The market-maker side of Griffin’s operations, Citadel Securities, has an astonishing regulatory history, with 60 disclosures of fines and violations. A sampling includes the following:
On June 25, 2014, Citadel Securities was fined a total of $800,000 by its various regulators for serious trading misconduct. Citadel paid the fines in the typical manner, without admitting or denying the charges. The New York Stock Exchange alleged that the following had occurred:
“The firm sent multiple, periodic bursts of order messages, at 10,000 orders per second, to the exchanges. This excessive messaging activity, which involved hundreds of thousands of orders for more than 19 million shares, occurred two to three times per day.”
In addition, according to the York Stock Exchange, Citadel “erroneously sold short, on a proprietary basis, 2.75 million shares of an entity causing the share price of the entity to fall by 77 percent during an eleven-minute period.” In another instance, according to the New York Stock Exchange, Citadel’s trading resulted in “an immediate increase in the price of the security of 132 percent.”
On January 9, 2014, the New York Stock Exchange charged Citadel Securities LLC with engaging in wash sales 502,243 times using its computer algorithms. A wash sale is where the buyer and the seller are the same entity and no change in beneficial ownership occurs. (Wash sales are illegal because they can manipulate stock prices up or down.) Citadel Securities paid a $115,000 fine for these 502,243 violations and walked away. That’s less than 23 cents per violation.

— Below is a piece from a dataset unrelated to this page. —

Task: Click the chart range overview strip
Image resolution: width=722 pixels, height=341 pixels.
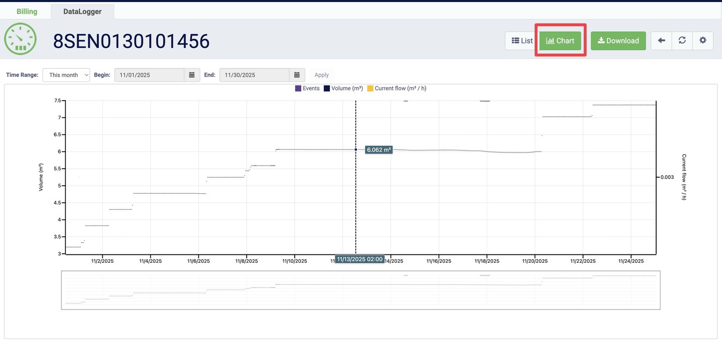Action: click(x=360, y=290)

On January 13, 2017 the SEC settled a case against Citadel Securities for $22.6 million in fines and disgorgements, alleging the following had occurred:
“…two algorithms used by Citadel Securities did not internalize retail orders at the best price observed nor sought to obtain the best price in the marketplace. These algorithms were triggered when they identified differences in the best prices on market feeds, comparing the SIP feeds to the direct feeds from exchanges. One strategy, known as FastFill, immediately internalized an order at a price that was not the best price for the order that Citadel Securities observed. The other strategy, known as SmartProvide, routed an order to the market that was not priced to obtain immediately the best price that Citadel Securities observed.”
More recently, on July 16, 2020, Citadel Securities agreed to a $700,000 fine by Wall Street’s self-regulator, FINRA, for executing customer orders at prices worse than it traded for its own account. Citadel Securities was allowed to neither admit nor deny the charges. The activities occurred over a period of years.
On November 13, 2020, FINRA fined Citadel Securities $180,000 for failing to mark 6.5 million equity trades as short sales. Citadel did not admit or deny the allegations but paid the fine. The activity occurred between September 14, 2015 and July 21, 2016, according to FINRA.